## [Provided material]
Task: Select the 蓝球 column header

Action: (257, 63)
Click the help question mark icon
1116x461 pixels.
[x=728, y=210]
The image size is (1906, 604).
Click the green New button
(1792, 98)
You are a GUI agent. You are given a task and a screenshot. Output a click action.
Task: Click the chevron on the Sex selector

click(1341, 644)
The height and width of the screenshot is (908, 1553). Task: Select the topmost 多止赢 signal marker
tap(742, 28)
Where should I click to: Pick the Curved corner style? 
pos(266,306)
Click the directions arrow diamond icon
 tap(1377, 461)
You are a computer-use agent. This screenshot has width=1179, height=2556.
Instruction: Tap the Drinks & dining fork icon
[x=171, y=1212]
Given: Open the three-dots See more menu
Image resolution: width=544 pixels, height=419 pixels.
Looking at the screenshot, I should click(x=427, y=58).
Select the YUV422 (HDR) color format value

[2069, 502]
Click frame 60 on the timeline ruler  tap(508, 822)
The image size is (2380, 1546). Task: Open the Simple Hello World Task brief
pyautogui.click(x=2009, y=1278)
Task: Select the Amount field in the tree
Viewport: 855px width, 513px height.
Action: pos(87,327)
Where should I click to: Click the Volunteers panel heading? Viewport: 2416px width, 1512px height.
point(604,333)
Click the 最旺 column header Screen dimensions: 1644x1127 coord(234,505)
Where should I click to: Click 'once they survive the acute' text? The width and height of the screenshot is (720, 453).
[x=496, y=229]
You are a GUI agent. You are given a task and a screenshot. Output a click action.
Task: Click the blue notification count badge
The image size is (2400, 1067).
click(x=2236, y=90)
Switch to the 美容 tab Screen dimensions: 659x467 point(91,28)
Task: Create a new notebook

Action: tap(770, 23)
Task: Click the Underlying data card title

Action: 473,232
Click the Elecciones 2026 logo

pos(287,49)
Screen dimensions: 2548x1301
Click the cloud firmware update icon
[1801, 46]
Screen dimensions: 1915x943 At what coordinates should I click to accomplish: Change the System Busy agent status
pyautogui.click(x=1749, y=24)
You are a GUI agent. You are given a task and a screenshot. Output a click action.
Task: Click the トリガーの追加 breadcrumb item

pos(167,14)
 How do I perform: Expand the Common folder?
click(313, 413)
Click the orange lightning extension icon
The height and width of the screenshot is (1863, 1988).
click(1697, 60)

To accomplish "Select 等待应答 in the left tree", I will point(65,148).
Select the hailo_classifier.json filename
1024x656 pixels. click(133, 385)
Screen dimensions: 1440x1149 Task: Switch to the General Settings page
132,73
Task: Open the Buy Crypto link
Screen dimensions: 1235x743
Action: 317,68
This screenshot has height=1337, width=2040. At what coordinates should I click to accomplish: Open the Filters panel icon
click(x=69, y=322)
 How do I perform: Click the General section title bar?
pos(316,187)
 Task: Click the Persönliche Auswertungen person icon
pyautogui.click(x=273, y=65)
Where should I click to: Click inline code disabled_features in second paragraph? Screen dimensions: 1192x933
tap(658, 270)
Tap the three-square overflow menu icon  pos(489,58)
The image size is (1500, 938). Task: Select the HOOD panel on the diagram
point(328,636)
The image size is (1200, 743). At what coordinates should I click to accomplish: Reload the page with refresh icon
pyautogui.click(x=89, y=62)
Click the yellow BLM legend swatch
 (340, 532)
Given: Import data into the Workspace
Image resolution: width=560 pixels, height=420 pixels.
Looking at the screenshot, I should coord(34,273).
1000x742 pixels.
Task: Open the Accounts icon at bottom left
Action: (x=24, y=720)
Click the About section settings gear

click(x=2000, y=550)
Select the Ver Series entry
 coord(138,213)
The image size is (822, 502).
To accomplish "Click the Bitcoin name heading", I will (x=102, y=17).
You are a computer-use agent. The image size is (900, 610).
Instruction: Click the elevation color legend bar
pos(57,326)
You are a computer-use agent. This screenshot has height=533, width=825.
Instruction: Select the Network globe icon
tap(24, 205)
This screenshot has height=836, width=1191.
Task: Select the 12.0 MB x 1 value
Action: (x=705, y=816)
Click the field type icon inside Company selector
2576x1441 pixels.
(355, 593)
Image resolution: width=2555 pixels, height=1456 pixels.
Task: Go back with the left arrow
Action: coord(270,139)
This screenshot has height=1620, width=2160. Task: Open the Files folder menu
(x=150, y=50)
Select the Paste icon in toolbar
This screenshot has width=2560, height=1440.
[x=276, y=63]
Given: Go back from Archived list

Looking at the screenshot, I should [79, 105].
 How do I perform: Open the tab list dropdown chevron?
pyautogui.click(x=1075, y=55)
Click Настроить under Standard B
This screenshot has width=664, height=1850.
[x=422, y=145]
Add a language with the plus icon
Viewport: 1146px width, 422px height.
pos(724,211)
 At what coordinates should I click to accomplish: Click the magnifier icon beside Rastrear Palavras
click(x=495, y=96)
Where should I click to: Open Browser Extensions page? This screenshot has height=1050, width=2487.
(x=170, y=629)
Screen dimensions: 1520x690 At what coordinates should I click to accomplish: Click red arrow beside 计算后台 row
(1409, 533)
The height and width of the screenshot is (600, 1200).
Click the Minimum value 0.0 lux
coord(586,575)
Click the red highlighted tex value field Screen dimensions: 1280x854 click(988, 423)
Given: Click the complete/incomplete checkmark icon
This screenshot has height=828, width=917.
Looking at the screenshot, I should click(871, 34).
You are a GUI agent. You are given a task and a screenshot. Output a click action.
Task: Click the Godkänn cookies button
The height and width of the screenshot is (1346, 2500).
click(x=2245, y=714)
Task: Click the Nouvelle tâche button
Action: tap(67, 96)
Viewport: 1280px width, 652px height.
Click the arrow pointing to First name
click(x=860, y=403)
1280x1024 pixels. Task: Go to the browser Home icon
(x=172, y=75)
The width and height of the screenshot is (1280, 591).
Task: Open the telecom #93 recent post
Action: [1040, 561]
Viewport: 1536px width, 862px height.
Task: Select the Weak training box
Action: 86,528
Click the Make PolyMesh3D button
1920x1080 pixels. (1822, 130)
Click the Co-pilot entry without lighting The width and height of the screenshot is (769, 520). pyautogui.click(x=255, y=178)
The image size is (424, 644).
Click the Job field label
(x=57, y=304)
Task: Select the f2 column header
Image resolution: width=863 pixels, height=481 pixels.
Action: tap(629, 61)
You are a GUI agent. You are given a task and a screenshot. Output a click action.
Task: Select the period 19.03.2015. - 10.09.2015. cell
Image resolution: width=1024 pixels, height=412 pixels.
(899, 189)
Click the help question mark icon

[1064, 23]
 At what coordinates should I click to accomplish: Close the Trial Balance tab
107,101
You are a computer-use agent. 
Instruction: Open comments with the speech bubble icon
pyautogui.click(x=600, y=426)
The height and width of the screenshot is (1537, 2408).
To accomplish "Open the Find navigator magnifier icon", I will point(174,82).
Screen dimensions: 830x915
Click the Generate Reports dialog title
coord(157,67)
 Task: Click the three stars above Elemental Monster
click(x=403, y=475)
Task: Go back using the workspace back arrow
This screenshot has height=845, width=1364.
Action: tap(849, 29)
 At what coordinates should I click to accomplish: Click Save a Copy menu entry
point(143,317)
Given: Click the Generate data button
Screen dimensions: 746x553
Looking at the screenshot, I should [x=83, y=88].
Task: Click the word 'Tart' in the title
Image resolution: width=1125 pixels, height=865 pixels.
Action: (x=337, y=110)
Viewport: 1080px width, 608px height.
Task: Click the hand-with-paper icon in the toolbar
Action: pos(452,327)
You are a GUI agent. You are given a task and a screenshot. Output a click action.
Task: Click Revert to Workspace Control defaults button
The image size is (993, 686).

## [Written problem]
Rewrite the data from its beginning through the line containing "click(1341, 644)", inclusive, shifting every coordinate in the answers by adding 13 to it.

## [Output for this exercise]
Task: Select the 蓝球 column header

Action: (270, 76)
Click the help question mark icon
1116x461 pixels.
[x=741, y=223]
The image size is (1906, 604).
Click the green New button
(1805, 111)
You are a GUI agent. You are given a task and a screenshot. Output a click action.
Task: Click the chevron on the Sex selector

click(1354, 657)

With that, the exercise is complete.